Weed seedlings were identified using Hanf (1990) or Haas & Laursen (1994), the vegetative grasses using Grøntved & Sørensen (1941) and the flowering plants using Hansen (1981). Nomenclature follows Tutin et al. (1964-1980). Determination of densities of perennial plants that either germinates from roots or from rhizomes (e.g. Elymus repens and Equisetum arvense) was based on shoots more than 2 cm apart. Shoots that were closer than 2 cm were counted as one individual plant.

This study included identification of the weed species present as well as counting the number of individual plants per species within the sampling sites. The grown cereal and the undersown catch crop were not counted. Data from the individual sampling sites within the same subplot were summed up giving the total number of plants all together and per species as well as the number of species per subplot. Since the number of species found in an area is dependent of the area sampled, it has no meaning to calculate the species number for other areas than the investigated area - the subplot area (=0.96 m2). For correlation with the fauna variables, the weed plants were grouped in dicotyledonous plants, monocotyledonous plants (including Equisetum arvense), Cruciferae and Bilderdykia convolvulus and Polygonum aviculare together. An arithmetic mean of species richness per 0.96 m2 and a geometric mean of the weed densities (expressed as individuals/m2) were calculated for each plot. Geometric means were calculated for data not following a normal distribution.

2.1.1.3 Phenology
Before harvest in 1998 and 1999, the numbers of flowering plants were recorded in all sampling sites. In 2000 and 2001, both the number of flowering plants and the number of seed setting plants were recorded. A plant was defined as flowering if it was generative, i.e. if it had developed buds, flowers, fruits or showed any sign of fruit setting (e.g. empty sepals in Lamiaceae). Thus flowering plants included seed setting plants. In 2000 and 2001 plants with mature fruits, developed seeds or other signs of being seed setting were recorded as seed setting.
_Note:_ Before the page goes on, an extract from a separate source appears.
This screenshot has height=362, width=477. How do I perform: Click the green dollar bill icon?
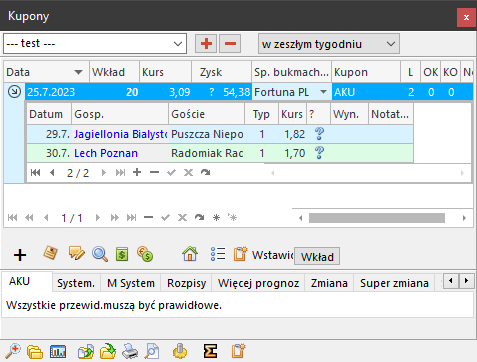click(x=122, y=254)
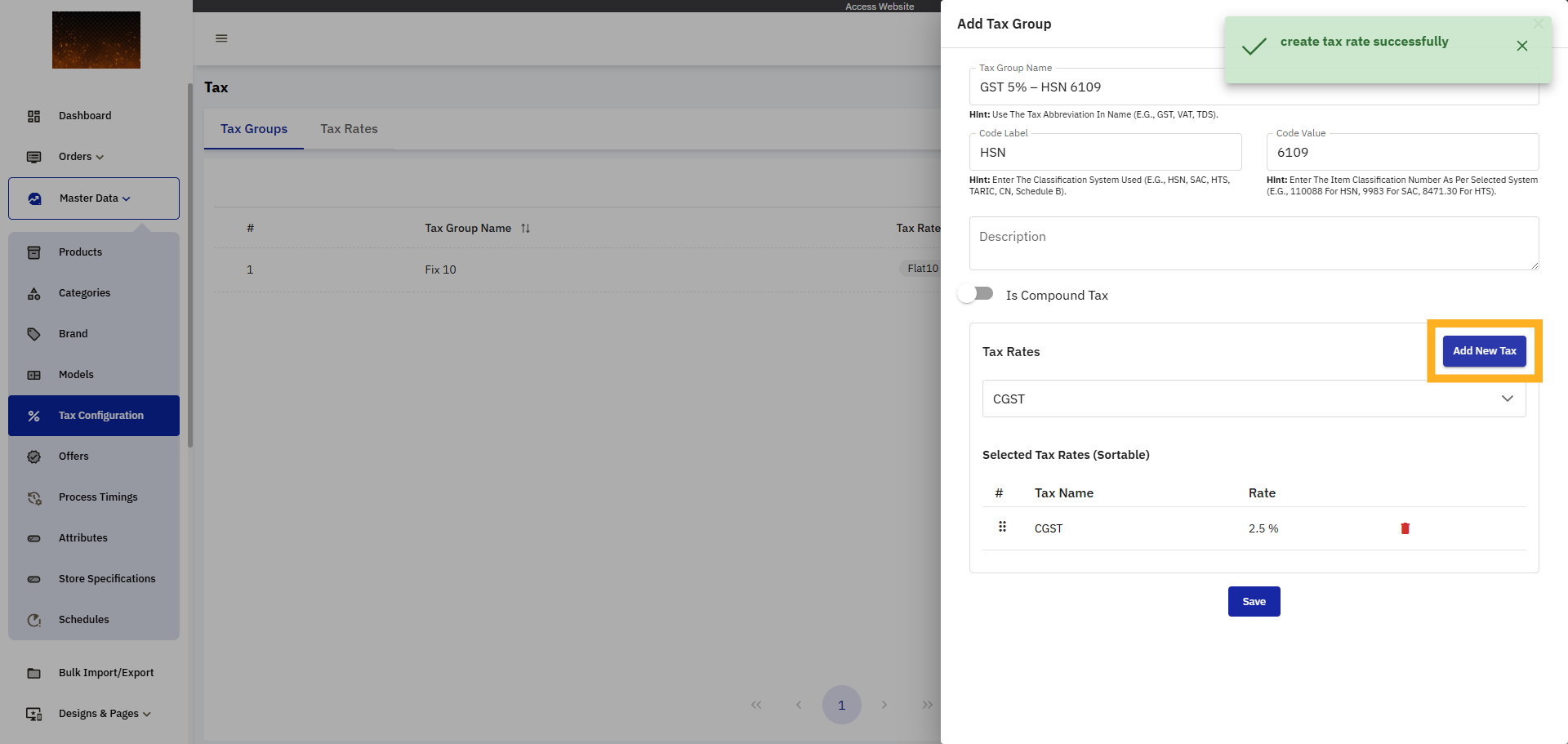The image size is (1568, 744).
Task: Save the tax group
Action: 1254,602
The aim was to detect sublethal effects on fitness of weed plants, measured as ability to flower. In addition, flowering plants provide pollen and nectar for insects and later in the season seeds for insects, birds and small mammals, whereas vegetative plants provide less energy-dense food. The proportion of flowering plants per subplot was calculated as the number of flowering individuals in the subplot divided by the total sum of plants across all species in the subplot. An arithmetic average calculated per plot was used in the analysis.

2.1.1.4 Statistical analyses
Weed density, proportion of flowering plants and species richness
Differences between periods were tested on mean density (plants/m2) for all weed plants, dicotyledonous plants, monocotyledous plants, Cruciferae, Polygonum aviculare and Bilderdykia convolvulus together, mean number of species per 0.96 m2 and mean proportion of flowering plants using the model described in section 1.6. The density or richness in spring was used as covariates in the model for density and richness, respectively (cf. section 2.1.1.1). The density of weed plants might influence the number of species found, therefore the density of weed plants was used as a covariate in the analysis of species richness. Stepwise model reductions were carried out with p>0.1 as removal criterion.
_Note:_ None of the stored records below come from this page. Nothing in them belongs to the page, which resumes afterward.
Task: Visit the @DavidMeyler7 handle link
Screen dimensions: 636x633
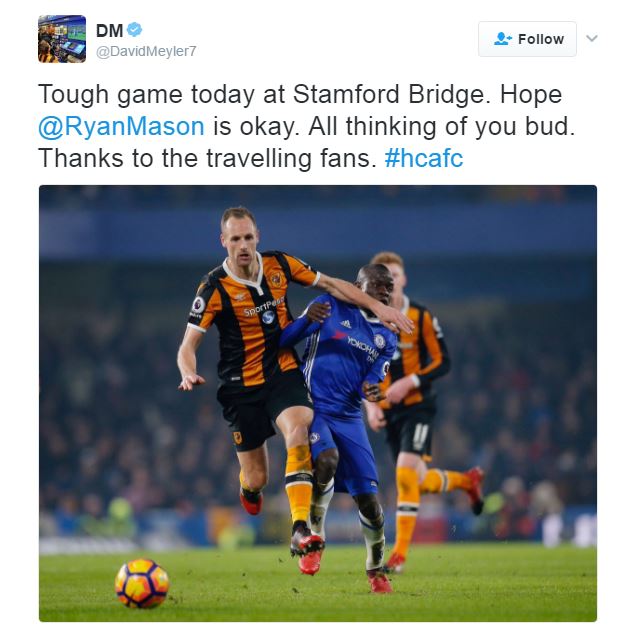Action: coord(146,51)
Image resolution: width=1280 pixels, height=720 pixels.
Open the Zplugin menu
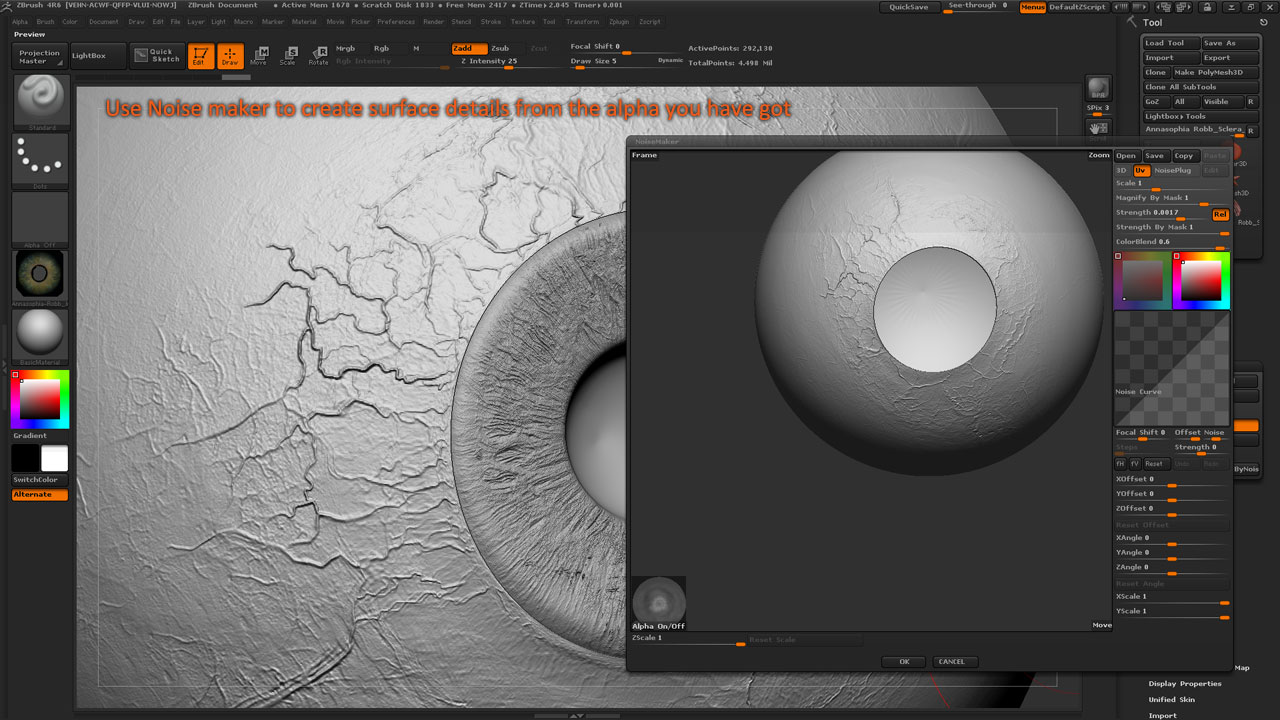[619, 21]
For all variables tested, model assumptions were checked by plotting the residuals against the predicted values and by running the Shapiro-Wilk test for normality (SAS Institute 1990a). No indications of violation of model assumptions were found.

 

Flora composition
To evaluate the structural changes on the weed community brought about by a change in farming type the composition of the weed communities was analysed with multivariate statistics, detrended correspondence analysis (DCA) using the PC-ORD for windows (McCune & Mefford 1997). All observations of density of each species in each of the 162 subplots were used in the DCA. Data were not transformed prior to analyse.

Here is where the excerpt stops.